Editor’s note: The ancient Greeks held a public funeral each year to honor all those who had fallen in war. After the first year of the Peloponnesian War, the renowned statesman and general Pericles was chosen to give the annual funeral oration. These were some of the words, as recorded by Thucydides in his History of the Peloponnesian War, which Pericles spoke.

“The Eternal Remembrance of the Brave”
From Pericles’ Funeral Oration

Most of those who have spoken here before me have commended the lawgiver who added this oration to our other funeral customs. It seemed to them a worthy thing that such an honor should be given at their burial to the dead who have fallen on the field of battle. But I should have preferred that, when men’s deeds have been brave, they should be honored in deed only, and with such an honor as this public funeral, which you are now witnessing. Then the reputation of many would not have been imperiled on the eloquence or want of eloquence of one, and their virtues believed or not as he spoke well or ill…

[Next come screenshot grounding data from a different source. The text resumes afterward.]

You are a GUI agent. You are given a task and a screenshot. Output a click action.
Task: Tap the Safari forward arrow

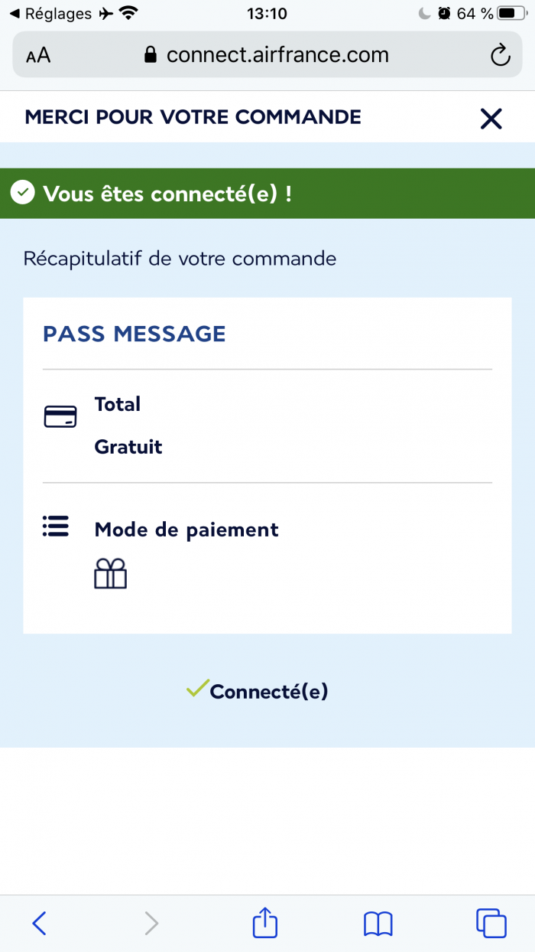pyautogui.click(x=151, y=923)
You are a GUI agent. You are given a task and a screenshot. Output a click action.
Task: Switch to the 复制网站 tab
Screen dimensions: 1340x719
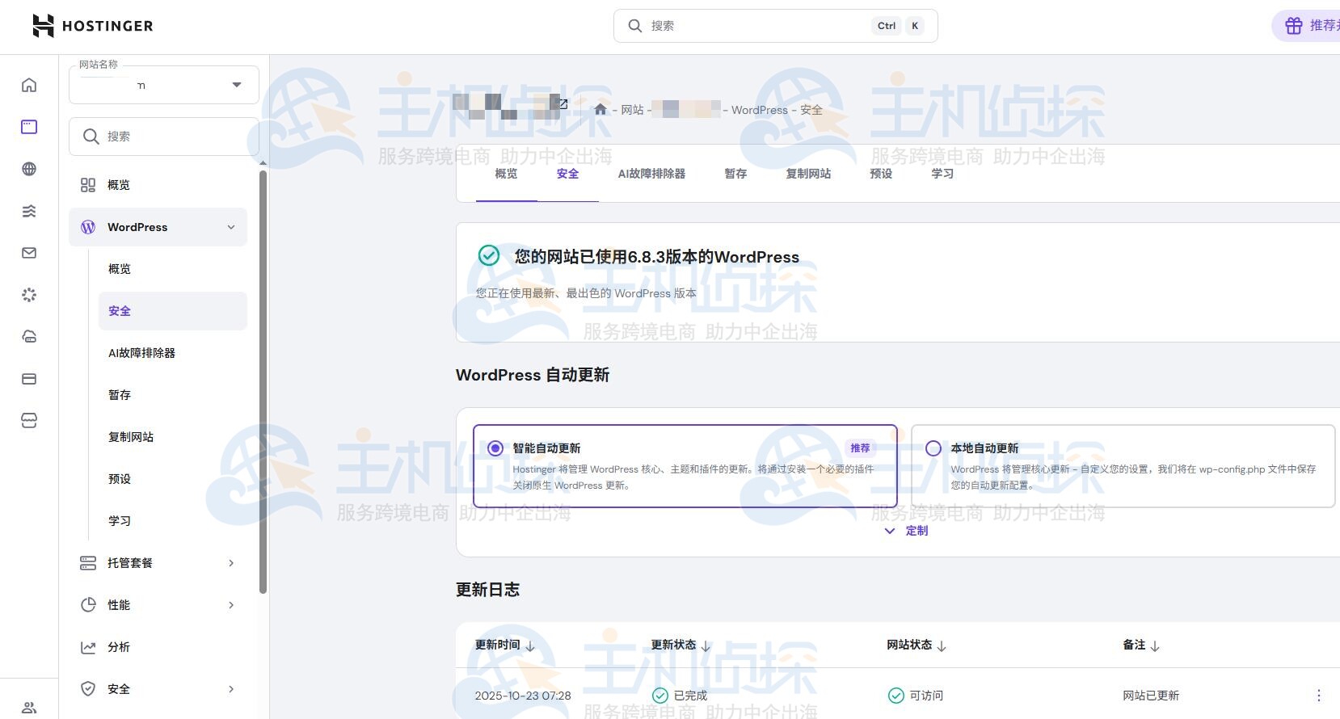(x=808, y=174)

The fatal period to which these gallant souls are now reduced, is the surest evidence of their merit—an evidence begun in their lives and completed in their deaths. For it is a debt of justice to pay superior honors to men, who have devoted their lives in fighting for their country, though inferior to others in every virtue but that of valor. Their last service blots out all former demerits — it extends to the public; their private actions reached only to a few. Yet not one of these was at all induced to shrink from danger, through fondness of those delights which the peaceful affluent life bestows…

In deeming that the punishment of their enemies was sweeter than any of these things, and that they could fall in no nobler cause, they determined at the hazard of their lives to be honorably avenged, and to leave the rest. They resigned to hope their unknown chance of happiness; but in the face of death they resolved to rely upon themselves alone. And when the moment came they were minded to resist and suffer, rather than to fly and save their lives; they ran away from the word of dishonor, but on the battlefield their feet stood fast, and in an instant, at the height of their fortune, they passed away from the scene, not of their fear, but of their glory.

As for you, who now survive them—it is your business to pray for a better fate—but, to think it your duty also to preserve the same spirit and warmth of courage against your enemies; not judging of the expediency of this from a mere harangue—where any man indulging a flow of words may tell you, what you yourselves know as well as he, how many advantages there are in fighting valiantly against your enemies—but rather, making the daily-increasing grandeur of this community the object of your thoughts, and growing quite enamored of it.

And when it really appears great to your apprehensions, think again, that this grandeur was acquired by brave and valiant men; by men who knew their duty, and in the moments of action were sensible of shame; who, whenever their attempts were unsuccessful, thought it dishonor their country should stand in need of any thing their valor could do for it, and so made it the most glorious present.

The sacrifice which they collectively made was individually repaid to them; for they received again each one for himself a praise which grows not old, and the noblest of all tombs; I speak not of that in which their remains are laid, but of that in which their glory survives, and is proclaimed always and on every fitting occasion both in word and deed. For the whole earth is the tomb of famous men; not only are they commemorated by columns and inscriptions in their own country, but in foreign lands there dwells also an unwritten memorial of them, graven not on stone but in the hearts of men. Make them your examples, and, esteeming courage to be freedom and freedom to be happiness, do not weigh too nicely the perils of war.